Browsers are often able to defer parsing of JS functions until they're called, so dead JS code doesn't cost much in parsing time.

In JS first run goes through an interpreter (without a delay for compilation/optimization), so JS has a pretty low latency for initial execution.

JS is relatively easy to split into pieces and lazy load (there are various bundlers that support "chunking"), and not loading code is faster than fastest parsers. WASM could theoretically do that too, but current languages and tooling are more geared towards monolithic executables. For UI, where time to interactive matters most, JS will likely do a better than a big blob of WASM.

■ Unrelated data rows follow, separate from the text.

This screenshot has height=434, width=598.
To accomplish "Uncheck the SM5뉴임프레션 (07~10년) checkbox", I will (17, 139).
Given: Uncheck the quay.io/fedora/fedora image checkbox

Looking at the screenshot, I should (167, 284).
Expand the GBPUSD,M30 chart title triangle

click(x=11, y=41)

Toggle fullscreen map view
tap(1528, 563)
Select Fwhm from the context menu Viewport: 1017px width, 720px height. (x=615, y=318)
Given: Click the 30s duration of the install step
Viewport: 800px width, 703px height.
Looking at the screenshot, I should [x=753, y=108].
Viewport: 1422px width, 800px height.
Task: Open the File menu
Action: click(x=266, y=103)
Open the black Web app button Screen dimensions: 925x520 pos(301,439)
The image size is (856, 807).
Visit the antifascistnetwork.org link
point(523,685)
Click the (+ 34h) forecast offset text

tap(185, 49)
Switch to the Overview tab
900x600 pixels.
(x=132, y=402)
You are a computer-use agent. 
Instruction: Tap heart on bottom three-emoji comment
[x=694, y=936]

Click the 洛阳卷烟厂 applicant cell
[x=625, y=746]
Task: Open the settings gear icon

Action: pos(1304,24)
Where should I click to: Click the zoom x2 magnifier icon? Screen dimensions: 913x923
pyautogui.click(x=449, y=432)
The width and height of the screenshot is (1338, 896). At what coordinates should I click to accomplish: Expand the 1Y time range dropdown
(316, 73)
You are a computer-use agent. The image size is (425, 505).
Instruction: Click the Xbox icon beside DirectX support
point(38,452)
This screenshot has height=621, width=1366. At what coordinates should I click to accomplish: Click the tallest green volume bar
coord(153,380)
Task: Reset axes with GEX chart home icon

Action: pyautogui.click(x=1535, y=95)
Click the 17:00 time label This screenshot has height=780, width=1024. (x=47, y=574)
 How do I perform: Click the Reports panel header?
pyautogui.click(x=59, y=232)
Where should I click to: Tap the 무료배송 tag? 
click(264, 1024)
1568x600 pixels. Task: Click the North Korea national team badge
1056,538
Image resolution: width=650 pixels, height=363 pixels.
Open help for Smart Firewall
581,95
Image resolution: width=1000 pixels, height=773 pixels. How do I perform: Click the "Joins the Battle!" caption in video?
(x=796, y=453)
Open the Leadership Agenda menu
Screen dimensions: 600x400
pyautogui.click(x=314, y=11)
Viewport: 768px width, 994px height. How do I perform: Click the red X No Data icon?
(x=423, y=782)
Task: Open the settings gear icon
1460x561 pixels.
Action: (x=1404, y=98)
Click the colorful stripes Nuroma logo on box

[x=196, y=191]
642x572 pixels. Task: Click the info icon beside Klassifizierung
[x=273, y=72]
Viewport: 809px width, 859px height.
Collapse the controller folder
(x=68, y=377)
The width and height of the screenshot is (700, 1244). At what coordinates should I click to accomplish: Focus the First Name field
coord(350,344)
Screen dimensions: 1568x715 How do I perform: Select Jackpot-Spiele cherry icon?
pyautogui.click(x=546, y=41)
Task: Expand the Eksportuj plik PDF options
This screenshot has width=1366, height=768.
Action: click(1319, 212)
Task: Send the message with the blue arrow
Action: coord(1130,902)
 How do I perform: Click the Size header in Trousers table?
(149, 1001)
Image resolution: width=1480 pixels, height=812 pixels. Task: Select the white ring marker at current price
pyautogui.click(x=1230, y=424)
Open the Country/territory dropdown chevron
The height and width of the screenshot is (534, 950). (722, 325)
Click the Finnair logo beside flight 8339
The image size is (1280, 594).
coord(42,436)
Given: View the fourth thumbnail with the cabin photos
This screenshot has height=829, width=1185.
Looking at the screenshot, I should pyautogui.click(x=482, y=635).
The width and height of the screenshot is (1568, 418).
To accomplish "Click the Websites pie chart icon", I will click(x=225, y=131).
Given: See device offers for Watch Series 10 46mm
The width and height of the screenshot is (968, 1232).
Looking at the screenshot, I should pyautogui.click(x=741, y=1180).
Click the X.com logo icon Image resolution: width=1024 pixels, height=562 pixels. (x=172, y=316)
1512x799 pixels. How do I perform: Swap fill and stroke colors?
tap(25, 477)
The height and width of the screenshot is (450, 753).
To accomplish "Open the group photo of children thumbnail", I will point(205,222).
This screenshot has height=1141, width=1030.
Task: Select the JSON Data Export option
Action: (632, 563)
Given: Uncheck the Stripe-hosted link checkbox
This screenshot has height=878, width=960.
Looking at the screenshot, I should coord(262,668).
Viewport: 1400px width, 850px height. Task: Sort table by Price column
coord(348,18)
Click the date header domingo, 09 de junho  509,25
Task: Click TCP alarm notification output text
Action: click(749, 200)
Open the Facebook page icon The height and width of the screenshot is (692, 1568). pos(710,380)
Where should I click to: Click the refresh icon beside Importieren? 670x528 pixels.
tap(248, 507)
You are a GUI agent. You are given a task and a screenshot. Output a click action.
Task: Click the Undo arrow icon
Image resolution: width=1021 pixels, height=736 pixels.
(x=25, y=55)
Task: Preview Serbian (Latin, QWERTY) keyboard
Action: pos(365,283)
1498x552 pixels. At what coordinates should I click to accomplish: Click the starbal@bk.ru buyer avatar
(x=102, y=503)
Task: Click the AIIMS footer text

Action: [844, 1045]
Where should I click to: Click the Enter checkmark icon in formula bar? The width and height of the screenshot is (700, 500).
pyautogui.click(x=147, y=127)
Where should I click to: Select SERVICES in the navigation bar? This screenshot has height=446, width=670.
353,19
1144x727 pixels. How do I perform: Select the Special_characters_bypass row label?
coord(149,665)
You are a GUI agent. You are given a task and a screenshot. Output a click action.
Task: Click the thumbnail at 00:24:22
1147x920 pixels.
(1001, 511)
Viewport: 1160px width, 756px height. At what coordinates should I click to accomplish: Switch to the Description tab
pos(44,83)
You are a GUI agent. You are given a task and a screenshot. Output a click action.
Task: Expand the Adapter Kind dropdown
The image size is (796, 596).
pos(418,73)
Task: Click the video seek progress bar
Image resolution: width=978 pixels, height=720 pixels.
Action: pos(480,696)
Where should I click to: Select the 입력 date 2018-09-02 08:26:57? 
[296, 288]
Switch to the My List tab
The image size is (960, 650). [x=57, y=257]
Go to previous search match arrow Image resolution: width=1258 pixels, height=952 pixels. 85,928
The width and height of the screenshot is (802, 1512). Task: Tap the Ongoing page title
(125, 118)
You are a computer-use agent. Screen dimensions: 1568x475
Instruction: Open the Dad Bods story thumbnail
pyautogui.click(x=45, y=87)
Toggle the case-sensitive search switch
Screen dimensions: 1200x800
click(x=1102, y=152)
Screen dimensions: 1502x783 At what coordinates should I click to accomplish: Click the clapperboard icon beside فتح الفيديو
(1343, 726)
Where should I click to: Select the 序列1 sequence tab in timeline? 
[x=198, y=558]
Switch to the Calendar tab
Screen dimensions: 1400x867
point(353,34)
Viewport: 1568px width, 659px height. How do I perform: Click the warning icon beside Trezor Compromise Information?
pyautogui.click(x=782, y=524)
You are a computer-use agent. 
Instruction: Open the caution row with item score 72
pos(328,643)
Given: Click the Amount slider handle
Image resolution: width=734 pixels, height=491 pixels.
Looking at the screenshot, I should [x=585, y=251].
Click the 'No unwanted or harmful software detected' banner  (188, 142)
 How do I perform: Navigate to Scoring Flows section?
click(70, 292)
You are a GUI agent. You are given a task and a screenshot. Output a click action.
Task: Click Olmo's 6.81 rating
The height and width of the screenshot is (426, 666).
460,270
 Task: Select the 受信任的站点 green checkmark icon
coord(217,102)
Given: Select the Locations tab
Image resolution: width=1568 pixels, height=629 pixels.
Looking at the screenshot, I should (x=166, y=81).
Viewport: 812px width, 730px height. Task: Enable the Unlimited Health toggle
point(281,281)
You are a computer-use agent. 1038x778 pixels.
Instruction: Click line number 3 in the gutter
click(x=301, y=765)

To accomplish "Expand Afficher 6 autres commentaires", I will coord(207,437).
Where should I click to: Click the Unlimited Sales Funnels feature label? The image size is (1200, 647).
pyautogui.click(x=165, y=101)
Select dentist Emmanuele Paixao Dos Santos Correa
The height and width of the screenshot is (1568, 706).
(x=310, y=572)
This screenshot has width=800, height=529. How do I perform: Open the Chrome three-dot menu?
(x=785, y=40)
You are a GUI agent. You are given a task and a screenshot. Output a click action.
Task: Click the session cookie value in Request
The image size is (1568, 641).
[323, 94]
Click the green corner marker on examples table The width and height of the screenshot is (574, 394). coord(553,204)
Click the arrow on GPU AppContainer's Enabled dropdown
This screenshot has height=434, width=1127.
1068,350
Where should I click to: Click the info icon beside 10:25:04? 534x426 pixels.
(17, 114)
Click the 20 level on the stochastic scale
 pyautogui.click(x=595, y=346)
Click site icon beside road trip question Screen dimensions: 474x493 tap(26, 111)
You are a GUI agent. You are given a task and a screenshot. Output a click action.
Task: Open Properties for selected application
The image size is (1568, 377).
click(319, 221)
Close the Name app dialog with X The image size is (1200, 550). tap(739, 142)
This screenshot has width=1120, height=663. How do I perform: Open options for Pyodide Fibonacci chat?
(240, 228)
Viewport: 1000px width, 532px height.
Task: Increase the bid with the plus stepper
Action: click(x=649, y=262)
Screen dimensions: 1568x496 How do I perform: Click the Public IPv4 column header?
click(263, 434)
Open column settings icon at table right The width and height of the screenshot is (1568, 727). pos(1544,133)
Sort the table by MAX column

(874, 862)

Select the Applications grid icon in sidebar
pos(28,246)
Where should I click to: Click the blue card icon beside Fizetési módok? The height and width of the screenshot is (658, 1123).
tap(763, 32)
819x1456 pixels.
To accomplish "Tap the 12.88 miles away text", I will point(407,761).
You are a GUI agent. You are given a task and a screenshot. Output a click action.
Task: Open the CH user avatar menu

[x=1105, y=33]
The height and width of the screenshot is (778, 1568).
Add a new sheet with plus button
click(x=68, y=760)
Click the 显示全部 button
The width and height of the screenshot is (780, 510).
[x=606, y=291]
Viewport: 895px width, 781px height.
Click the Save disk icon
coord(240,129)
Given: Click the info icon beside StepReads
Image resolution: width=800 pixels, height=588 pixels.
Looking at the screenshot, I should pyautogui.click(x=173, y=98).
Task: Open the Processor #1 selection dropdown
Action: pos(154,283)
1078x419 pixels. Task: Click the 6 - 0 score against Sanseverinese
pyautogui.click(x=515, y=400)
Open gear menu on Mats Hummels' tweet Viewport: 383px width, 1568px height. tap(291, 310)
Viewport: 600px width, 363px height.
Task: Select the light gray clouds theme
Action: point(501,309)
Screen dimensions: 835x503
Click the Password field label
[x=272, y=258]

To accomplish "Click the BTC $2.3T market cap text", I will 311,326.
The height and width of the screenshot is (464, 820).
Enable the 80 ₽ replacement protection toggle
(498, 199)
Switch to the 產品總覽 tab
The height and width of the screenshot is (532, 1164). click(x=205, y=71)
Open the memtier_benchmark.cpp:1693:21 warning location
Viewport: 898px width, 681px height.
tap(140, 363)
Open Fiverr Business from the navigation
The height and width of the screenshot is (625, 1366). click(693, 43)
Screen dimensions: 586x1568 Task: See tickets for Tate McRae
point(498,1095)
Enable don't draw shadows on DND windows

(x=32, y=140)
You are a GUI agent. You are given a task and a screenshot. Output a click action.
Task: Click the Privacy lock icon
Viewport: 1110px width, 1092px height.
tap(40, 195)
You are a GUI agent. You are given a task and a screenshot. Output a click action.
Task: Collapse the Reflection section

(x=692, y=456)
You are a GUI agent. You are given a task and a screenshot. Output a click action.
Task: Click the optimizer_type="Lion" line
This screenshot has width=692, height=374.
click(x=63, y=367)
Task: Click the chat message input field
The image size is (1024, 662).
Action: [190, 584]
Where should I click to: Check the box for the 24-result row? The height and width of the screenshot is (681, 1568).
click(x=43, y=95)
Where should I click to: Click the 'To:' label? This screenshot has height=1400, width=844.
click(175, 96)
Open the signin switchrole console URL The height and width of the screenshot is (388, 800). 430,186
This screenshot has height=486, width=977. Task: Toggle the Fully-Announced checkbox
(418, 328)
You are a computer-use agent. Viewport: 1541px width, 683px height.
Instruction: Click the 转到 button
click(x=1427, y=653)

WASM still needs to call out to JS for DOM interactions, so if your UI is DOM-based, you'll need a bunch of JS anyway, and have JS<>WASM communication overhead.



> Browsers are often able to defer parsing of JS functions until they're called, so dead JS code doesn't cost much in parsing time.

You sure? Just figuring out what to call us going to typically require full parsing to find identifiers, scoping, etc.


Browsers do a fast partial parse to figure out things like scoping and variable names, but skip actually building an AST so it's still a lot quicker than full parsing (e.g. https://v8.dev/blog/preparser)


Does wasm support anything other than monolithic executables? The last I used it, multiple wasm bundles had to be loaded up by JavaScript and glued together with JavaScript.